Agent and Skill Dispatch

The daemon resolves agent and skill against discovered registries (agents/<name>/SOUL.md, skills/<name>/SKILL.md). New agents or skills never require API changes — they only require a new directory under the corresponding tree.

Security Model

Trusted Execution Boundary

Client (untrusted)                 Daemon (trusted)
──────────────────                 ────────────────
authenticate ─────────────────────→ create workload
                                    ↓ attach scopes, KB refs, secret namespaces
 
submit task (kind + payload) ─────→ hydrate from workload:
                                      • inject secrets (API keys, tokens)
                                      • attach KB context (docs, policies)
                                      • merge workload history (prior outputs)
                                    ↓
                                    execute skill
                                    ↓
                                    sanitize output (redact secrets, PII)
                                    ↓
stream result ←────────────────────← deliver sanitized result

The developer submits intent ("review this PR against our security policy"). The daemon knows where the policy lives, has the credentials to fetch it, and returns findings without leaking either.

Authentication

Bearer token auth on every HTTP request and WebSocket upgrade.

# bento.yaml
auth:
  tokens:
    - id: cli-prod
      secret: "hsk_..."
      scopes: ["pipelines:*", "agents:*"]
    - id: ci-runner
      secret: "hsk_..."
      scopes: ["pipelines:review"]

Scopes control which skills, secrets, and KB sources a client can access within its workloads.

Secret Isolation

Secrets are stored in the daemon's secret backend, referenced by namespace — never by value in the API. A workload declares which namespaces it has access to (bounded by the client's scopes). Skills resolve secrets at execution time (e.g. secrets.get("github.token")).

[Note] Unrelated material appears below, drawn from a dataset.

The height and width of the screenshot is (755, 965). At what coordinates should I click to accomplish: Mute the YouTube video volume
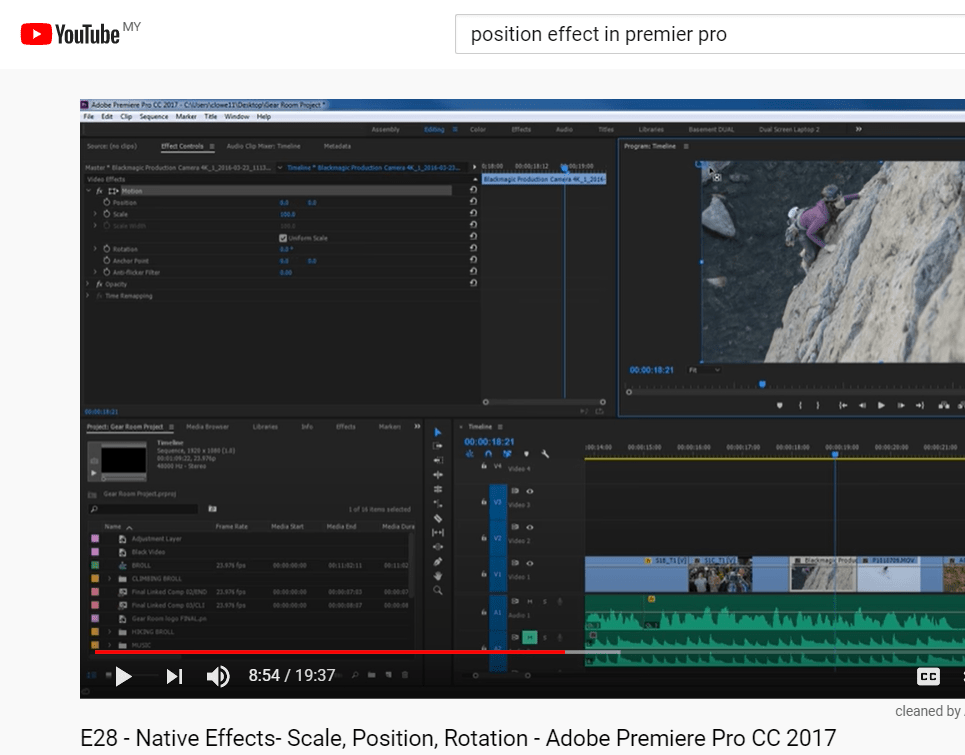pyautogui.click(x=217, y=676)
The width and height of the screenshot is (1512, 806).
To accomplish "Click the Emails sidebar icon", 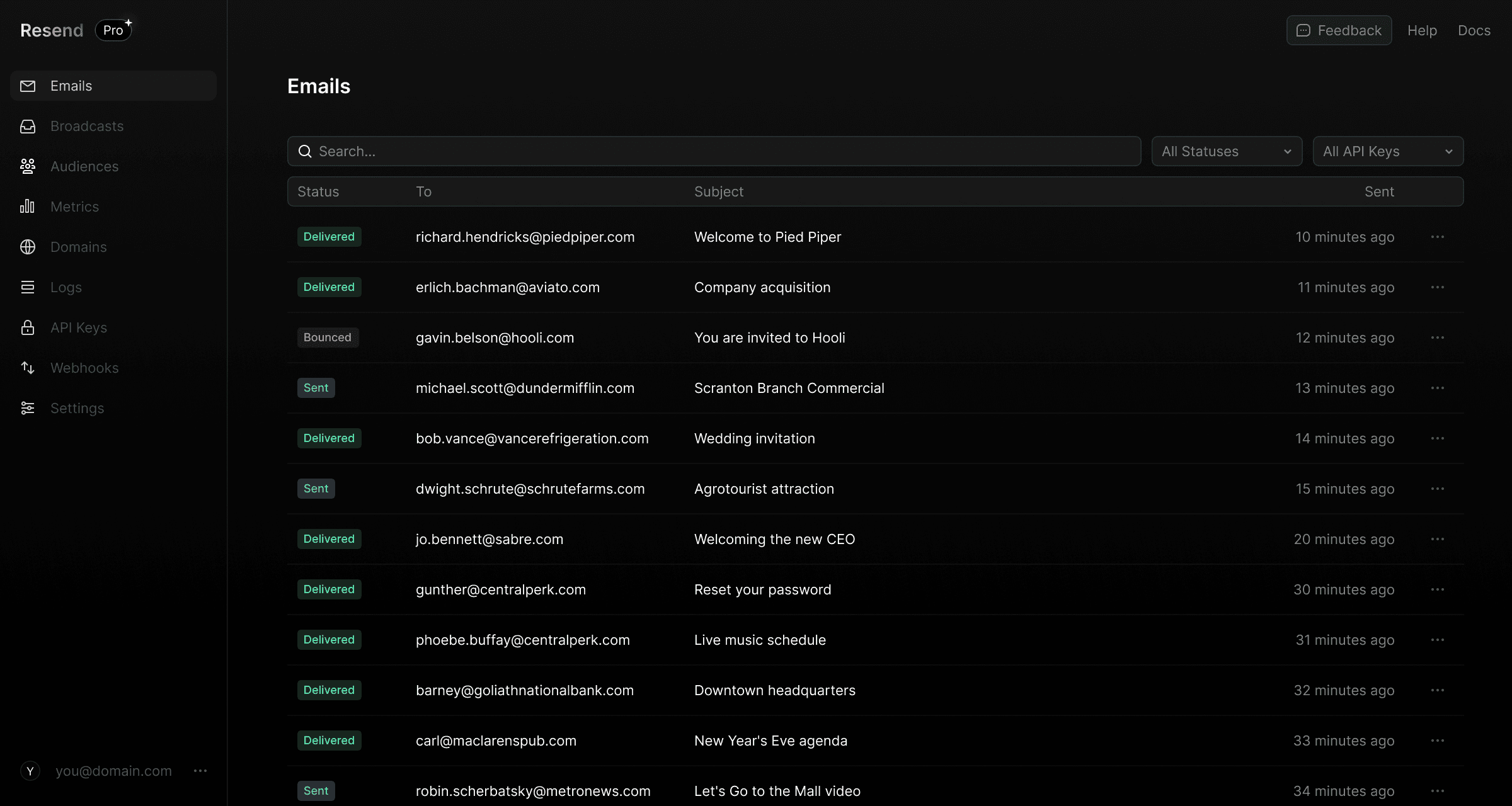I will click(x=28, y=85).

If a skill output accidentally contains a secret value, the sanitizer strips it before streaming to the client.

Ephemeral Execution

Tasks marked ephemeral: true leave no trace in the event store. Results are delivered over the WebSocket and discarded. For workloads involving company secrets that shouldn't persist.

API Surface

The daemon exposes three interfaces on the same Hono server and port. All share the same bearer token auth middleware.

CLI scope

The bento CLI is scoped to system lifecycle management of the daemon process — start, stop, restart, status, logs, install/uninstall (systemd), and queue ops. It is not a transport for domain operations. Workload submission, skill invocation, and agent operations are exclusively exposed through the daemon's network transports (REST, WebSocket, MCP) below.

REST (human / automation clients)

POST   /workloads                  → open workload
DELETE /workloads/:id              → close/teardown workload
 
POST   /workloads/:id/tasks        → submit task within workload
GET    /workloads/:id/tasks/:id    → poll task status/result
DELETE /workloads/:id/tasks/:id    → cancel task
 
GET    /health                     → liveness check

WebSocket (real-time streaming)

WS     /workloads/:id/stream       → real-time progress + results for all tasks

MCP (agent-to-agent interface)

GET    /mcp                        → SSE transport for MCP protocol
POST   /mcp                        → MCP message endpoint

The daemon exposes an MCP server at /mcp via SSE transport. Any MCP-capable client (Claude, pi, Codex, or any agent runtime) gets workload submission as standard tool calls — no custom SDK required.

Tools:

Tool	Description
`create_workload`	Open a workload with scopes, KB refs, TTL
`submit_invocation`	Submit an invocation to an agent and/or skill
`get_invocation`	Poll invocation status and result
`cancel_invocation`	Cancel a running invocation
`list_invocations`	List invocations in a workload
`close_workload`	Teardown a workload
`list_workloads`	List active workloads for the authenticated client

Resources:

URI Pattern	Description
`kb://{source}`	Read KB material (scoped by workload)
`workload://{id}`	Workload state and accumulated context

Secret injection and output sanitization apply identically — the MCP layer never exposes secret values in tool results or resources.

This also solves agent-to-agent composition: an agent running inside the daemon can submit a task to another skill on the same daemon via MCP tools, with the security boundary enforced at the workload level.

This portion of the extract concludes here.